Let me put that response to my client's question into perspective. If I were riding, for example, a Prix St George dressage test with about 35 to 40 movements, I would probably be asking for some sort of half halt about 70 to 80 times during the test. If I rode this number of half halts without the horse being in front of my leg or not going forward, the stewards would have to carry me off the arena on a stretcher suffering from exhaustion and then plug me into a very large oxygen cylinder. Between the equine partner and myself there is only going to be one sweaty blob leaving the arena, and that ain't going to be me!

As we have discussed in previous lessons. The horse's natural stance or balance is on the forehand, with most of his weight over the front legs. Your job as the rider is rebalance the horse back onto the hind quarters and engage the most powerful part of the horse, the hind legs and quarters. This is where the half halt or half parade is used. You will notice that I am still not mentioning collection. The re-balancing or engagement of the hindquarters is just another part of preparation for collection. Collection, the principles of collection and how to achieve collection will be the subject of several lessons in the future. It s a huge, misunderstood and misquoted subject. Now back to engagement, balance and the half halt.

This way of visualizing the gathering up, the closing together and engagement of the horse was taught to me by Herr Kalman de Jarenak of the Hanovarian Society in Germany.

Circles apart.

Imagine that there are two circles. When the horse is long, not gathered but is on the aids, the circles are apart. One circle encompassing the forehand and second circle around the hindquarters.

Circles coming together.

Your job as the dressage rider is to close these circles together: the first coming up through the rider's legs, over the wither, down the front of the horse's face, down under the horse's forelegs and back up through the sole of the rider's boot; and the second circle coming up through the rider's legs, over the horse's rump or quarters, down under the horse's hind legs and back up through the sole of the rider's boots.

The hindquarters rotating under the horse's balance, under the horse's center of effort driving forwards and the forehand rotating upwards, lightening the horse's shoulders and leaving the forelegs freedom to swing with extravagance and without effort.


If both hind legs step further forward under the horse's center of effort, the quarters with bent haunches will carry more weight and then propel the body powerfully forwards and upwards. Because the center of effort is shifted back and the quarters carry more weight, the forehand is lightened and elevated, the horse's neck is arched and elegant and the back round and soft.
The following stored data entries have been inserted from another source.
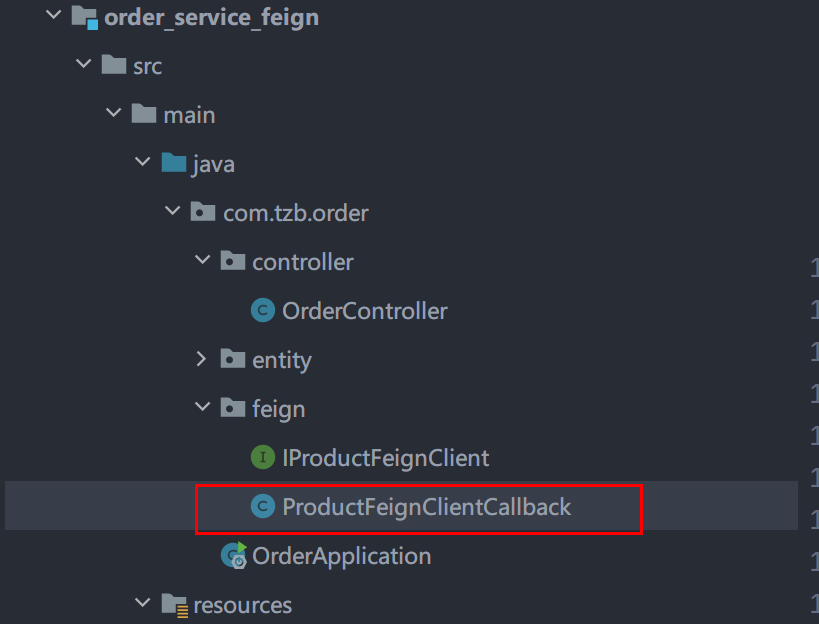Collapse the resources folder chevron
Screen dimensions: 819x624
pos(142,605)
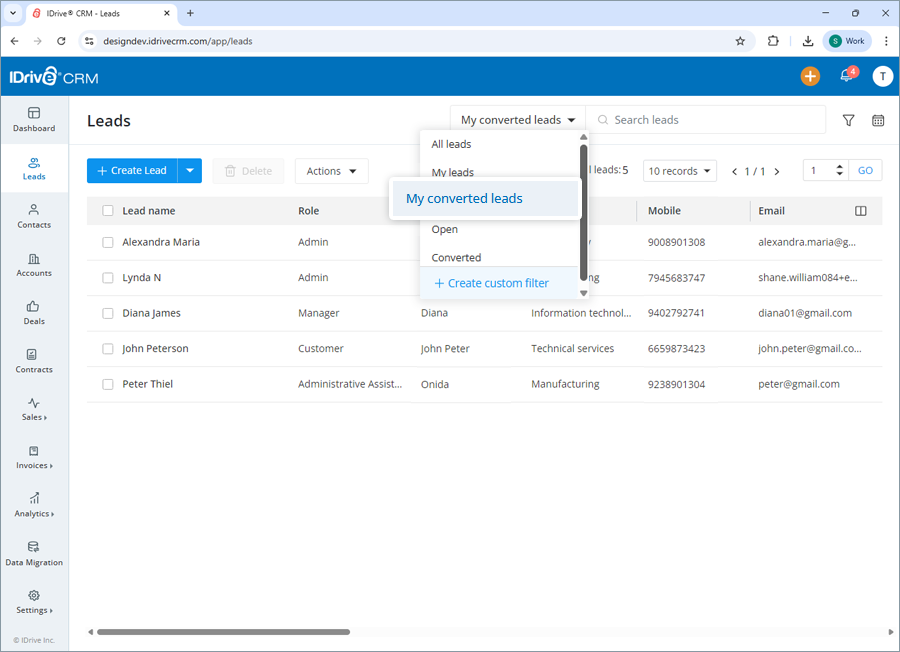Open the Dashboard from the sidebar
The height and width of the screenshot is (652, 900).
coord(33,119)
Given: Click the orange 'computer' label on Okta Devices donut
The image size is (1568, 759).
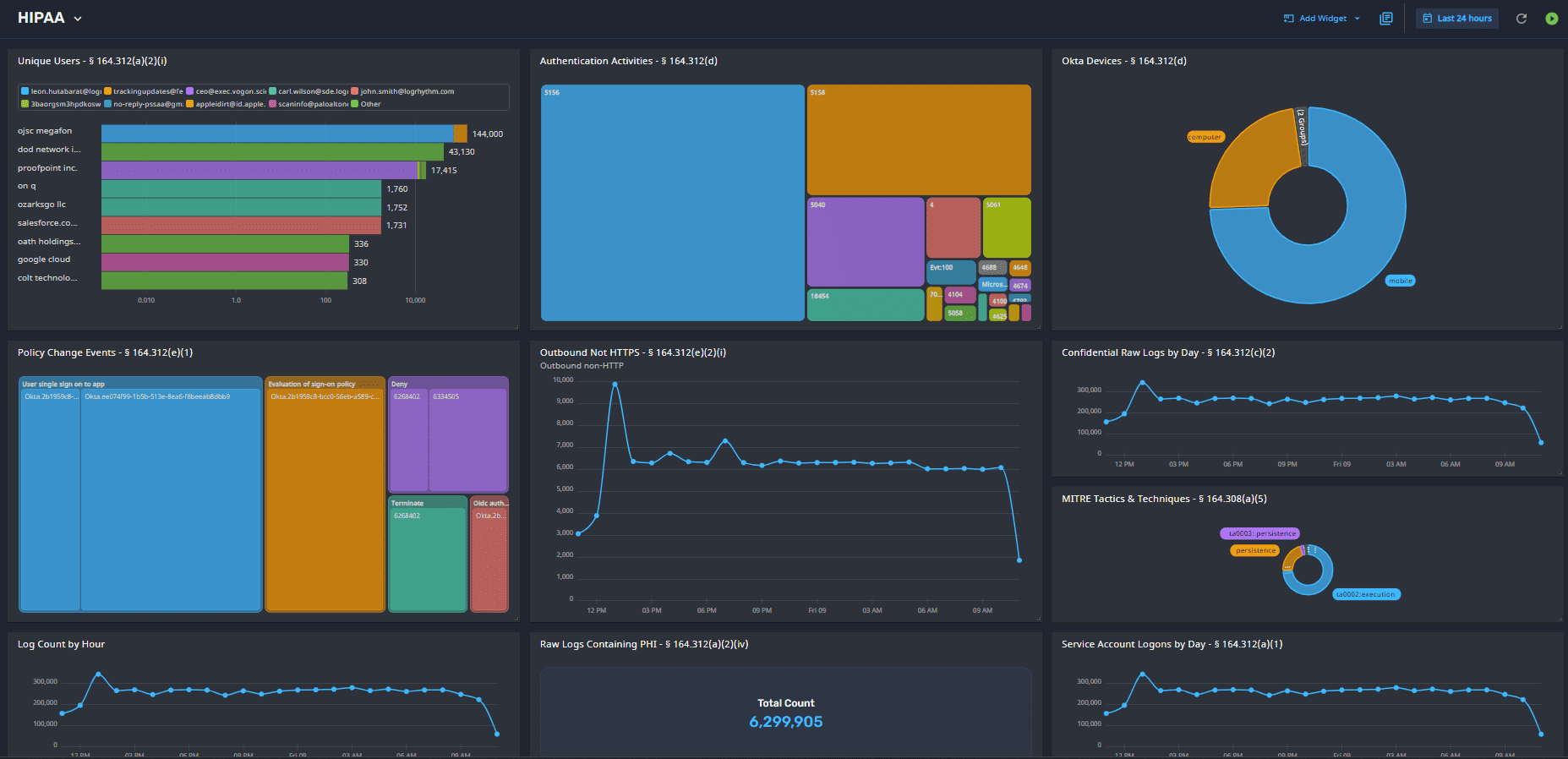Looking at the screenshot, I should pos(1205,137).
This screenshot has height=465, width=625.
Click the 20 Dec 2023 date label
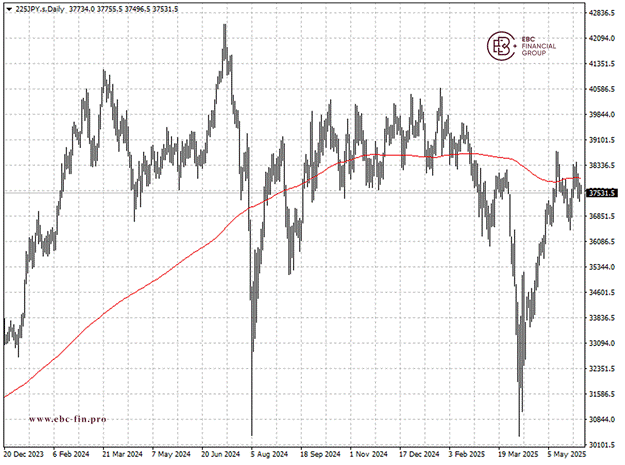27,454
The feeling you should get as the rider is that, once you thought you owned a Lada but now you own and ride a Rolls Royce.
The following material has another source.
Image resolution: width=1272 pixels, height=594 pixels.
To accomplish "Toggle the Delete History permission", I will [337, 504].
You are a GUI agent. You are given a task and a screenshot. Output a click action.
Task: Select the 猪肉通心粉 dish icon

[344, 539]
Now we have balanced and engaged the horse, you must remember that the half-halt or half-parade still has another magic effect that you will find extremely useful, especially when competing. The half halt is also used to bring the horse to attention. To prepare him for things to come. To make your horse aware that something is about to happen.

In the arena, or training manege, you should be the only part of the team that knows what's happening or where you are going. Nothing breaks the confidence or concentration of a horse more effectively than not bothering to prepare him for a circle or a corner. Your horse is taken by surprise, and goes into self-preservation mode when he sees the wall looming up in front of him, and you will then have to yank the rein to turn him just before the wall or the boards.
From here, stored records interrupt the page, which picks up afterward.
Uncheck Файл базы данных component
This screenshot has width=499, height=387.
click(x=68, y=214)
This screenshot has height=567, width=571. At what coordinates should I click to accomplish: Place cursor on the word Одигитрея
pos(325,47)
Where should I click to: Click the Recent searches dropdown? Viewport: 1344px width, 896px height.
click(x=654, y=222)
OK that's enough of the theory, now lets start by giving you a few pointers as to how to ride the half halts or half parades.

Think of the exercise, the aids, not necessarily what you do with your seat legs and hands, but the end result, the cause and effect. For example, there are dozens of ways to gather your horse, to balance him, to bring him to attention. It could be as dramatic as extended trot back to two or three steps of piaffe, then back to extended trot or it could be merely a little taking of the rein to increase bend or to loosen the horse's jaw. It really depends on the situation you are in and what would be appropriate for your horse at that moment in time.

The most common and perhaps the most useful aid to half halt is to close the legs to ask for more forward impulsion/energy. Close the fingers on the reins to block, so that the horse gathers himself, not go faster or run away or drop down onto his forehand. To round his back, lift the forehand and step though from behind.

Whip 1.

Think of the exercise as illustrated with an ordinary whip in the pictures opposite. Eleanor is holding the whip against a solid object, in this case my hay barn door hanger. Obviously the door hanger cannot move backwards. It s a solid object, it can only fix.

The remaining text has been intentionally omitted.